I don’t want to spend much time talking about KRACK itself, because the vulnerability is pretty straightforward. Instead, I want to talk about why this vulnerability continues to exist so many years after WPA was standardized. And separately, to answer a question: how did this attack slip through, despite the fact that the 802.11i handshake was formally proven secure?

A quick TL;DR on KRACK

For a detailed description of the attack, see the KRACK website or the paper itself. Here I’ll just give a brief, high level description.

The 802.11i protocol (also known as WPA2) includes two separate mechanisms to ensure the confidentiality and integrity of your data. The first is a record layer that encrypts WiFi frames, to ensure that they can’t be read or tampered with. This encryption is (generally) implemented using AES in CCM mode, although there are newer implementations that use GCM mode, and older ones that use RC4-TKIP (we’ll skip these for the moment.)

The key thing to know is that AES-CCM (and GCM, and TKIP) is a stream cipher, which means it’s vulnerable to attacks that re-use the same key and “nonce”, also known as an initialization vector. 802.11i deals with this by constructing the initialization vector using a “packet number” counter, which initializes to zero after you start a session, and always increments (up to 2^48, at which point rekeying must occur). This should prevent any nonce re-use, provided that the packet number counter can never be reset.

The second mechanism you should know about is the “four way handshake” between the AP and a client (supplicant) that’s responsible for deriving the key to be used for encryption. The particular message KRACK cares about is message #3, which causes the new key to be “installed” (and used) by the client.

I’m a four-way handshake. Client is on the left, AP is in the right. (courtesy Wikipedia, used under CC).

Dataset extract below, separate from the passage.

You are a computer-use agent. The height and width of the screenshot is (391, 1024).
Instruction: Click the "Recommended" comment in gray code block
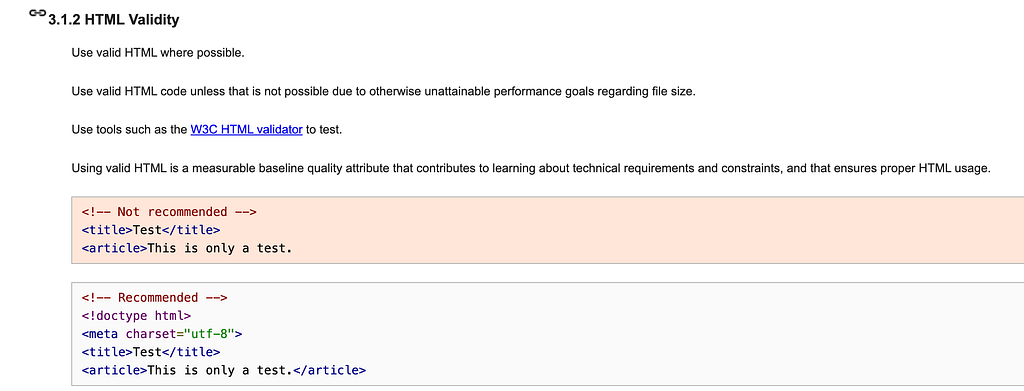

The key vulnerability in KRACK (no pun intended) is that the acknowledgement to message #3 can be blocked by adversarial nasty people.* When this happens, the AP re-transmits this message, which causes (the same) key to be reinstalled into the client (note: see update below*). This doesn’t seem so bad. But as a side effect of installing the key, the packet number counters all get reset to zero. (And on some implementations like Android 6, the key gets set to zero — but that’s another discussion.)

The implication is that by forcing the AP to replay this message, an adversary can cause a connection to reset nonces and thus cause keystream re-use in the stream cipher. With a little cleverness, this can lead to full decryption of traffic streams. And that can lead to TCP hijacking attacks. (There are also direct traffic forgery attacks on GCM and TKIP, but this as far as we go for now.)

How did this get missed for so long?

If you’re looking for someone to blame, a good place to start is the IEEE. To be clear, I’m not referring to the (talented) engineers who designed 802.11i — they did a pretty good job under the circumstances. Instead, blame IEEE as an institution.

One of the problems with IEEE is that the standards are highly complex and get made via a closed-door process of private meetings. More importantly, even after the fact, they’re hard for ordinary security researchers to access. Go ahead and google for the IETF TLS or IPSec specifications — you’ll find detailed protocol documentation at the top of your Google results. Now go try to Google for the 802.11i standards. I wish you luck.

The IEEE has been making a few small steps to ease this problem, but they’re hyper-timid incrementalist bullshit. There’s an IEEE program called GET that allows researchers to access certain standards (including 802.11) for free, but only after they’ve been public for six months — coincidentally, about the same time it takes for vendors to bake them irrevocably into their hardware and software.

This whole process is dumb and — in this specific case — probably just cost industry tens of millions of dollars. It should stop.

The second problem is that the IEEE standards are poorly specified. As the KRACK paper points out, there is no formal description of the 802.11i handshake state machine. This means that implementers have to implement their code using scraps of pseudocode scattered around the standards document. It happens that this pseudocode leads to the broken implementation that enables KRACK. So that’s bad too.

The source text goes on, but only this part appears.